Use types to describe accepted shapes and behavioral contracts, not to pretend Python is a different language.

Why

Good Python typing improves APIs in two ways:

  • callers can see which shapes are accepted
  • maintainers can preserve real boundaries without smearing Any everywhere

The mature pattern is not “make everything maximally abstract.” It is:

  • use structural typing when capability matters more than inheritance
  • use explicit aliases and unions for ergonomic public inputs
  • keep public APIs typed even when internals stay dynamic

That gives users a real contract without freezing implementation choices too early.

The pattern

  1. Type public APIs precisely.
  2. Prefer Protocol when callers care about behavior, not ancestry.
  3. Use explicit unions and aliases for user-facing flexibility.
  4. Keep dynamic internals from leaking into the public contract.
  5. Avoid Any unless you truly mean “anything goes.”

When to use

Use this when:

  • multiple implementations can satisfy one behavioral need
  • callers naturally have more than one valid input shape
  • you want strong editor and type-checker help at public boundaries
  • internals are dynamic but the public contract is still stable

When not to use

Do not use a protocol when a concrete type is the real contract.
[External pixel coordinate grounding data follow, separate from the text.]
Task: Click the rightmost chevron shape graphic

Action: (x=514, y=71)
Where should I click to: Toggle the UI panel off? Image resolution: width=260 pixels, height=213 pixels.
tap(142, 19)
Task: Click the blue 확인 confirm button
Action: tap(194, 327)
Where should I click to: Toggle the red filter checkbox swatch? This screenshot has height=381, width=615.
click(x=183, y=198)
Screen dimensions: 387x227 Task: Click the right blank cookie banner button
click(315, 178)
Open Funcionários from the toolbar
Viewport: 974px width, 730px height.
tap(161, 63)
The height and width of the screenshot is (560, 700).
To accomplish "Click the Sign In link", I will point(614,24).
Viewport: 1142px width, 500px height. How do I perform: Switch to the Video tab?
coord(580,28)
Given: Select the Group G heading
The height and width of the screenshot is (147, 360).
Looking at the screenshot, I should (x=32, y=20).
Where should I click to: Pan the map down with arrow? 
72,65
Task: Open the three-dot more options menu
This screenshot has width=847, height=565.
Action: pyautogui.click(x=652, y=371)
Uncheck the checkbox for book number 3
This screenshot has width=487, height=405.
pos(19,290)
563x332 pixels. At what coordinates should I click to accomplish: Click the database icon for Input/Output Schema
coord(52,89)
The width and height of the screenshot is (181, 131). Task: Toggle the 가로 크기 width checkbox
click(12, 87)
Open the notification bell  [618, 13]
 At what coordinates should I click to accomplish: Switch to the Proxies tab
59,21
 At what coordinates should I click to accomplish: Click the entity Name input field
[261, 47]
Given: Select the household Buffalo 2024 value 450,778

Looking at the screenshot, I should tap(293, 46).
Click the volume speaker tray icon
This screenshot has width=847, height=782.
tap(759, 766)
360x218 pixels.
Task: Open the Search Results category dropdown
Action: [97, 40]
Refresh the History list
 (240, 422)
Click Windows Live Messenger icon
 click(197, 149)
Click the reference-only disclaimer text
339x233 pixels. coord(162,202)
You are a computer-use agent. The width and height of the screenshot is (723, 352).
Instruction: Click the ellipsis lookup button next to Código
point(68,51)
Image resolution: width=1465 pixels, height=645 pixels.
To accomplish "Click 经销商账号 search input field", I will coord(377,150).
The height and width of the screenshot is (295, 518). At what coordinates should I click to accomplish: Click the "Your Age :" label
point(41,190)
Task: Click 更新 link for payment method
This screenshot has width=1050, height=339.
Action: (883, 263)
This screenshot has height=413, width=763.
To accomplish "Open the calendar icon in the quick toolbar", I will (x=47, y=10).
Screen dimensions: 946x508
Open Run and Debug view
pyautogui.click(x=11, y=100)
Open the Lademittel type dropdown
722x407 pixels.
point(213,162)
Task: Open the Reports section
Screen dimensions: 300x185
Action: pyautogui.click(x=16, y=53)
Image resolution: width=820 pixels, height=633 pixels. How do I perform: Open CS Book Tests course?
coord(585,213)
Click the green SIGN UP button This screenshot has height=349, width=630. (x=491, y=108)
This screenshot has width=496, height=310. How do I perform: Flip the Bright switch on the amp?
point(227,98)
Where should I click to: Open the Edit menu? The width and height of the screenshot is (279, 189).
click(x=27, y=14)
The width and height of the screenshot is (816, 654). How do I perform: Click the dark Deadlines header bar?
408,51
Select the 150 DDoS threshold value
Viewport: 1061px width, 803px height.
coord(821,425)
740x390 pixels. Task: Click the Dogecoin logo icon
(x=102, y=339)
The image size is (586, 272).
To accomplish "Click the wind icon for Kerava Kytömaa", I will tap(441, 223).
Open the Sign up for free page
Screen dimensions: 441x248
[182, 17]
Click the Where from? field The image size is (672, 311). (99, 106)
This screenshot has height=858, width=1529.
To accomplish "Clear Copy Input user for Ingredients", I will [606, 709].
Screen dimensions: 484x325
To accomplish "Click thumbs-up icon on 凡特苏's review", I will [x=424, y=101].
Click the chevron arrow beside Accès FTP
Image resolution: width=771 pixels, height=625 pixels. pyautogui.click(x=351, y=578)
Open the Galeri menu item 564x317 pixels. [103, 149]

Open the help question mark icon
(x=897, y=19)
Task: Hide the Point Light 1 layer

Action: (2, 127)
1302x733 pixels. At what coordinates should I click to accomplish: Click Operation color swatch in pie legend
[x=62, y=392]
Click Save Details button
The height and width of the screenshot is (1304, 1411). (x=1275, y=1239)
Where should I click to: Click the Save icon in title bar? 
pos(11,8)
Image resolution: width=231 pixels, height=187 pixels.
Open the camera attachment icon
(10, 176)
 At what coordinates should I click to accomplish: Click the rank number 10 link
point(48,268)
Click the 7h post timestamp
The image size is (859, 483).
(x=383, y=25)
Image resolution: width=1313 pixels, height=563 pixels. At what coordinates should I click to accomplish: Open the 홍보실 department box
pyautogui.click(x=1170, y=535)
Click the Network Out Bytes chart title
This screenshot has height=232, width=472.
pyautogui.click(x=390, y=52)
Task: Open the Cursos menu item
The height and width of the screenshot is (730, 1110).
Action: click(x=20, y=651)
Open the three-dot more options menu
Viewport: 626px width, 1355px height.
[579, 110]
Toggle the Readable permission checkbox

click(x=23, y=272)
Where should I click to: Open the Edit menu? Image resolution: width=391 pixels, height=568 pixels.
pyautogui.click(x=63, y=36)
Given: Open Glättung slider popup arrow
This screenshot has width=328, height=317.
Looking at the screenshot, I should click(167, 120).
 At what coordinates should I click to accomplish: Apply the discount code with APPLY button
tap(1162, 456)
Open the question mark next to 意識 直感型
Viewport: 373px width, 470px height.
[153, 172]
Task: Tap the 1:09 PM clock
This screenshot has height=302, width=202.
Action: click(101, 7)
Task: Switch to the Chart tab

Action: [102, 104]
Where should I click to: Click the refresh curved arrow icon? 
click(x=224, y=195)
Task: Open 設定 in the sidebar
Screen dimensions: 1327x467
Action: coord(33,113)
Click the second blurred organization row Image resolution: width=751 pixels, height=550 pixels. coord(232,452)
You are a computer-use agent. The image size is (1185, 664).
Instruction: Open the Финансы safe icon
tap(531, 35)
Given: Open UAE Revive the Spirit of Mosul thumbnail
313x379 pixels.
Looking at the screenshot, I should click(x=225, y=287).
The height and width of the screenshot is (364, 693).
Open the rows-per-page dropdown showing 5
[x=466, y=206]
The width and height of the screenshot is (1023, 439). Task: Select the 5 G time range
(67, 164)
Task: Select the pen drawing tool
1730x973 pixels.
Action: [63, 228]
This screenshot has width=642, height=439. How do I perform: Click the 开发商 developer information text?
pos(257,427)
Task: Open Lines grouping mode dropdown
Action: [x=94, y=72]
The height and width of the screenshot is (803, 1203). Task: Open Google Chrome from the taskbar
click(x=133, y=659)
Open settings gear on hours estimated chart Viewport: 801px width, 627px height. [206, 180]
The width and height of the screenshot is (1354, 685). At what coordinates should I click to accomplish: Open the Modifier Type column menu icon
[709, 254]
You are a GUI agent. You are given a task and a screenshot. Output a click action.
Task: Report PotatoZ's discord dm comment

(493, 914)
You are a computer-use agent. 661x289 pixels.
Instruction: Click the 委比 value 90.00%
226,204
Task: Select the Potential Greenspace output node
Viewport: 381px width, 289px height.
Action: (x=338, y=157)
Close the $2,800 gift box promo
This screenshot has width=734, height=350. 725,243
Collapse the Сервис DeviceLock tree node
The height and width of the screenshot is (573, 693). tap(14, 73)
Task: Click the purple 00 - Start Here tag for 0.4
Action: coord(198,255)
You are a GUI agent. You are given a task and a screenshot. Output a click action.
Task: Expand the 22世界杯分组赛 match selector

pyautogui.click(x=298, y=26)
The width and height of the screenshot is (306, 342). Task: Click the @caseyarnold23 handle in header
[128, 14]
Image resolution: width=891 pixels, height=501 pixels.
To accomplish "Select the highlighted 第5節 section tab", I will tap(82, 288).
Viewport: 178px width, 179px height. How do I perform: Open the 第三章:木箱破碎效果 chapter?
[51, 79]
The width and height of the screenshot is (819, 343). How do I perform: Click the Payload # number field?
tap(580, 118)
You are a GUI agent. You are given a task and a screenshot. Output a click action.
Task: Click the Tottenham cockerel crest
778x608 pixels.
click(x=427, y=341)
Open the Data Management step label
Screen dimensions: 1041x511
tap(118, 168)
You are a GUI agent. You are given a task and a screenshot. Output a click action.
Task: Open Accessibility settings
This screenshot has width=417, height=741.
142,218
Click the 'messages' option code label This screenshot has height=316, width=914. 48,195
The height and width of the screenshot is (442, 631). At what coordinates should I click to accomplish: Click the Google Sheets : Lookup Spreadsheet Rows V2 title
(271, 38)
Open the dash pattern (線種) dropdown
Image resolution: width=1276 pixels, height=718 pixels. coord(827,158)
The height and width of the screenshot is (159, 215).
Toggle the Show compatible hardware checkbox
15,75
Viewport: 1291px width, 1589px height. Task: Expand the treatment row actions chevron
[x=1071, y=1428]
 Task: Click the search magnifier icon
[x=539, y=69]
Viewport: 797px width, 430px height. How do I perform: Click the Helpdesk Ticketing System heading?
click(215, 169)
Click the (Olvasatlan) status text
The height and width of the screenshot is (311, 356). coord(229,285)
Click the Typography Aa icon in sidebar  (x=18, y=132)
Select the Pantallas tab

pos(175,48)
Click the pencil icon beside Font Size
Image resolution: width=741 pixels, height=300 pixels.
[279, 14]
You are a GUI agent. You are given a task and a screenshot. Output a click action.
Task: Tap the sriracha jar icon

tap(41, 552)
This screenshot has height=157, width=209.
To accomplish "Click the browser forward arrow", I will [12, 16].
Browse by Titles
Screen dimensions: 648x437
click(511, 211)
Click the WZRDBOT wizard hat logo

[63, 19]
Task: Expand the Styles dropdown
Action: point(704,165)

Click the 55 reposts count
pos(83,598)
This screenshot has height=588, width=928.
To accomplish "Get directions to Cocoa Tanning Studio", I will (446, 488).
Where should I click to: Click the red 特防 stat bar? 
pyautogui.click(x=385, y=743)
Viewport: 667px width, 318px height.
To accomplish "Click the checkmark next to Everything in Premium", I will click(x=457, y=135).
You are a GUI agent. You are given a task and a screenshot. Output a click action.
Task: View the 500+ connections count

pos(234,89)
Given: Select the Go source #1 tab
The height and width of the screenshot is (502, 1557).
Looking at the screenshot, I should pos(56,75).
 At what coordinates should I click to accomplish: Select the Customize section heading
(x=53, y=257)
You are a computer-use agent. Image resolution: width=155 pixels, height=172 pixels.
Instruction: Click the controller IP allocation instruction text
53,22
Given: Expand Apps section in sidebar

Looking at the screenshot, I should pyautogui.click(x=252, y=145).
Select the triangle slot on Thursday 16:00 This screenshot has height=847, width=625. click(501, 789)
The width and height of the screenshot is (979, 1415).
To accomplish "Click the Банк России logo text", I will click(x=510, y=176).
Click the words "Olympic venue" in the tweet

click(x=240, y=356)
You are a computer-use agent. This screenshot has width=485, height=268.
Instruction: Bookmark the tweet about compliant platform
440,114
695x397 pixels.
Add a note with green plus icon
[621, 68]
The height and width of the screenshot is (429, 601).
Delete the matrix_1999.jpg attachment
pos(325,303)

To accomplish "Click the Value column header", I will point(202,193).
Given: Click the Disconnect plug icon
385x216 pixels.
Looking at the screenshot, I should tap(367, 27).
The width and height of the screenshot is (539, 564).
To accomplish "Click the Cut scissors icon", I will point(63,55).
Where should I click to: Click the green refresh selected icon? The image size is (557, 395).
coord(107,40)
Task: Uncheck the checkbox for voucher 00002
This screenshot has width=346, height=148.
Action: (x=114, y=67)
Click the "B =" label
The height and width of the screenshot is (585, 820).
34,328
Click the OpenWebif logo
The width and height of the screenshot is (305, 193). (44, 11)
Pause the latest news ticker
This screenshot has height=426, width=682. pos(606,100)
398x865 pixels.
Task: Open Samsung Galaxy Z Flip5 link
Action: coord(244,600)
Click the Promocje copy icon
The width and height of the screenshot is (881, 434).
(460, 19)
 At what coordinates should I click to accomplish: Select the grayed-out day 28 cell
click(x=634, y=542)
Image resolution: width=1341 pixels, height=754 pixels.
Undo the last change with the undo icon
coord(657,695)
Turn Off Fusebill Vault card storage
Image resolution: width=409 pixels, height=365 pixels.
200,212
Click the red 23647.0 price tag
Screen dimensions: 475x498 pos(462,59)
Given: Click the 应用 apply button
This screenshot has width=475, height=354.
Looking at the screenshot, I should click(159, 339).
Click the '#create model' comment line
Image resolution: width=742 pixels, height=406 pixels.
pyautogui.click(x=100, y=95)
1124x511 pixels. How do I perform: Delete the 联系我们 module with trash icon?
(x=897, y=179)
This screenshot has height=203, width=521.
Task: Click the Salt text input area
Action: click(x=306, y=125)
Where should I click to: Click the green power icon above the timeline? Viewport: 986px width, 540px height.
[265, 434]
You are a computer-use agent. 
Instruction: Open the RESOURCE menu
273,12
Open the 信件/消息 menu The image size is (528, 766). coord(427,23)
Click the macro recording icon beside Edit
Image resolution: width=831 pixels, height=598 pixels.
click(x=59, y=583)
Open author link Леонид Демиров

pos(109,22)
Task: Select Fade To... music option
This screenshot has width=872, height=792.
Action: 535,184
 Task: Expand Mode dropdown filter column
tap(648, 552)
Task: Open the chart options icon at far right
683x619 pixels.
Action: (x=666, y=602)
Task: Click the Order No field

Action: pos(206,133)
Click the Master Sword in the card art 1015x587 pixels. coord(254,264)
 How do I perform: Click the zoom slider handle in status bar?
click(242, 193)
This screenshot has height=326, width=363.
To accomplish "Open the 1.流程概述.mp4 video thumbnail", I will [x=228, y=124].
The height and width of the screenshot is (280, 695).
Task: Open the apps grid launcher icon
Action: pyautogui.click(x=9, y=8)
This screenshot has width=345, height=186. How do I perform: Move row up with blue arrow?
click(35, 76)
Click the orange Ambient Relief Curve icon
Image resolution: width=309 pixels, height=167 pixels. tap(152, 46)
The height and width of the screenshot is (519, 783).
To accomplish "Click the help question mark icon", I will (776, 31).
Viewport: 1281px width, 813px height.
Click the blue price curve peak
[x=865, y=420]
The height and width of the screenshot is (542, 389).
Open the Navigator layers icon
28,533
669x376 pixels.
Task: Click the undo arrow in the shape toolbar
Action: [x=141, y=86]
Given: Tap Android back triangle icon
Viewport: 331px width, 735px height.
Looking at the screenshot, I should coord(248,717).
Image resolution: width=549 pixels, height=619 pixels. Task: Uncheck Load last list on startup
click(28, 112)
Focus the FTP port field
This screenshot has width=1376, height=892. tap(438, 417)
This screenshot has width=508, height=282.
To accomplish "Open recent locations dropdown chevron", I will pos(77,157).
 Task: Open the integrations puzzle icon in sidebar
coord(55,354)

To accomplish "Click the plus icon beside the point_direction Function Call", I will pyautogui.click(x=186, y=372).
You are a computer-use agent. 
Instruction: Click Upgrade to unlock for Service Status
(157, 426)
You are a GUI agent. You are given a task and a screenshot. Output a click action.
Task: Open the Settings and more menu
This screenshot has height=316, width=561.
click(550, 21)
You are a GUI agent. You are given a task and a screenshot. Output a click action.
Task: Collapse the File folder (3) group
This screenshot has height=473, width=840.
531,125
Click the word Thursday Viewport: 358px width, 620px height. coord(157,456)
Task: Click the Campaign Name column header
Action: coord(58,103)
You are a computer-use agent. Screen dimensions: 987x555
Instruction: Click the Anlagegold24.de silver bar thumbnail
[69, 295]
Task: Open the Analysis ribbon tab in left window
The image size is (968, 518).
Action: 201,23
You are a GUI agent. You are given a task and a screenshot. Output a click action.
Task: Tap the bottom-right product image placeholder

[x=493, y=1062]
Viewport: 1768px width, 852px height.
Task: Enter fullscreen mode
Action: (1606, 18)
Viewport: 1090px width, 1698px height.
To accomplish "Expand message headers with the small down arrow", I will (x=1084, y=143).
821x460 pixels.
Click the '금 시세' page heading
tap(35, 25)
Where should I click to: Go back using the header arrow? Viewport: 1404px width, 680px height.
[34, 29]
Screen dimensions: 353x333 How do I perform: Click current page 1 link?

Do not use broad unions just to avoid choosing a better API.

Do not over-trust @runtime_checkable: CPython is explicit that runtime protocol checks verify only attribute presence, not signature correctness.

Preferred shapes

Structural typing for capability-based contracts

class Writer(Protocol):
    def write(self, data: bytes) -> int: ...

If the caller only needs write(), do not require a specific base class.

Explicit flexible public inputs

URLInput = URL | str

This is better than either extreme:

  • forcing callers to pre-wrap everything
  • accepting Any and hoping for the best

Counterexamples

Inheritance-only abstraction

class BaseStore:
    ...

def persist(store: BaseStore) -> None:
    ...

This is too rigid when the function only needs a small capability surface.

Type surrender

def send(data: Any, options: Any) -> Any:
    ...

The API contract disappeared.

Runtime protocol overconfidence

If runtime safety matters, attribute-presence checks are not enough. Protocols do most of their work at static-analysis time.

Source signals

CPython / typing

  • Lib/typing.py:2132-2157 defines Protocol around structural subtyping and explicitly frames it as static duck typing.
  • Lib/typing.py:2155-2157 states that @runtime_checkable protocols check only attribute presence, ignoring type signatures.
  • Lib/typing.py:2190-2250 shows Annotated as “type plus metadata,” not a new underlying runtime type.

HTTPX

  • httpx/_client.py:639-660 gives Client precise constructor types for auth, params, headers, cookies, timeouts, transports, and base_url.
  • httpx/_client.py:1353-1374 mirrors that precision on AsyncClient instead of collapsing to untyped arguments.

Pydantic

  • pydantic/main.py:156-205 exposes typed ClassVar[...] metadata for config, schema, fields, serializer, and validator state even though framework internals are dynamic.
  • pydantic/main.py:167-168 documents a synthesized __init__ signature, which is another signal that annotations shape the runtime boundary.
  • pydantic/main.py:253-264 makes model construction validate **data: Any immediately instead of pretending arbitrary inputs are already safe.
  • pydantic/main.py:721-768 gives model_validate(...) -> Self an explicit typed boundary contract with runtime validation options.
  • comparison/pydantic-vs-python.md

Bottom line

Use typing to make public boundaries clearer.

Be flexible where callers need flexibility. Be precise where contracts matter. Do not hide uncertainty behind Any.